December 17, 1944 — The 158th Engineer Combat Battalion, under Lieutenant Colonel Sam Tabet, was assigned to protect VIII Corps headquarters at Bastogne until the 101st Airborne Division arrived. Engineers constructed and manned a line of roadblocks, hasty minefields, and dug-in positions. They stretched chains of antitank mines across the roads and covered these obstacles with rifles, machine guns, and bazookas. Elements of an armored division were forced back leaving the 158th Engineer Combat Battalion and a company of the 35th Engineer Combat Battalion as the only force in front of Bastogne. By afternoon, 19 December, the engineers had held the line long enough for the 101st to move up and relieve them.

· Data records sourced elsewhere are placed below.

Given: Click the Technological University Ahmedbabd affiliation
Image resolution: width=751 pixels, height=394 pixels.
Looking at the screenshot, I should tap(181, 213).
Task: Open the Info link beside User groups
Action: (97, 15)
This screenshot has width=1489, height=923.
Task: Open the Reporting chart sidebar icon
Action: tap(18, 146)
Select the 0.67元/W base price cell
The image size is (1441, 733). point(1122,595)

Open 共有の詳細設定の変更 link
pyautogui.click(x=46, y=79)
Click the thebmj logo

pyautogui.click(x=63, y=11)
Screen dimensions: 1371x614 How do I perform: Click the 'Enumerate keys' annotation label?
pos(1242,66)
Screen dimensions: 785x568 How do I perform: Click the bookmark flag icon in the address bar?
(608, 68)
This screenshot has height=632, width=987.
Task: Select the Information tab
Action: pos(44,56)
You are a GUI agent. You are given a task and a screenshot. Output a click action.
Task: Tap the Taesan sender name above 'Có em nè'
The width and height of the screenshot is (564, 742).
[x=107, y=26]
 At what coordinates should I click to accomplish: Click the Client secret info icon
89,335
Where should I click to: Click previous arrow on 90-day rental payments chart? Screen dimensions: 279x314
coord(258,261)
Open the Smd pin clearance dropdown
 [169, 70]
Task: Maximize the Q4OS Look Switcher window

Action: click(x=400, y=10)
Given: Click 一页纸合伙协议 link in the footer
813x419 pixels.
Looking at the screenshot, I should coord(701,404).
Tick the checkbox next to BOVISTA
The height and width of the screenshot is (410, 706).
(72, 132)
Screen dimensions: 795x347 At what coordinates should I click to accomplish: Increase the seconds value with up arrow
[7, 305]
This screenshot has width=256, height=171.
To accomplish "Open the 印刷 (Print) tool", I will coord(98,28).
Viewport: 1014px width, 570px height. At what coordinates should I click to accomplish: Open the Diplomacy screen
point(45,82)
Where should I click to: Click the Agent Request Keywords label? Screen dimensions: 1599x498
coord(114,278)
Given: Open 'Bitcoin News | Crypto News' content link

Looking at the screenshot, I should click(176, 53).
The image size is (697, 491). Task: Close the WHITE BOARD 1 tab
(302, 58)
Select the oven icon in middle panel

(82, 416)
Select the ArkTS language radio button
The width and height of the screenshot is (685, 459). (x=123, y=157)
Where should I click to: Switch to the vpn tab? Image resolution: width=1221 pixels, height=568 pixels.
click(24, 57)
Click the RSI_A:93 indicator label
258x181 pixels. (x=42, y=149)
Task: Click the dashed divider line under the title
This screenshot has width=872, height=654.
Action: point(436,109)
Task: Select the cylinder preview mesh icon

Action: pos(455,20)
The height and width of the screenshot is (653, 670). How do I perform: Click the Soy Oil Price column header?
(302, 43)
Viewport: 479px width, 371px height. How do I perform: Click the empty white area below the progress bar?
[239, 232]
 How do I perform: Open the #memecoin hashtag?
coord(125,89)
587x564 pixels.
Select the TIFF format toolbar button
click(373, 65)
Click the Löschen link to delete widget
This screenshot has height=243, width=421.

They were sent back to reorganize. He and two buddies were sent to a farm house to relay messages to our battalion. Heard Germans getting close to their location so they buried the radio. Cut off from his outfit, he hooked up with a supply outfit for over two months. When he reconnected with his company, was told that the Germans asked the couple in the farm house, "Where are the three Americans that were on the radio?"

He was awarded the following: Good Conduct Medal, European-African-Middle Eastern Campaign Medal, and three overseas service bars.

Mr. Zomerfelt was honorably discharged on October 31, 1945, at Camp McCoy, Wisconsin.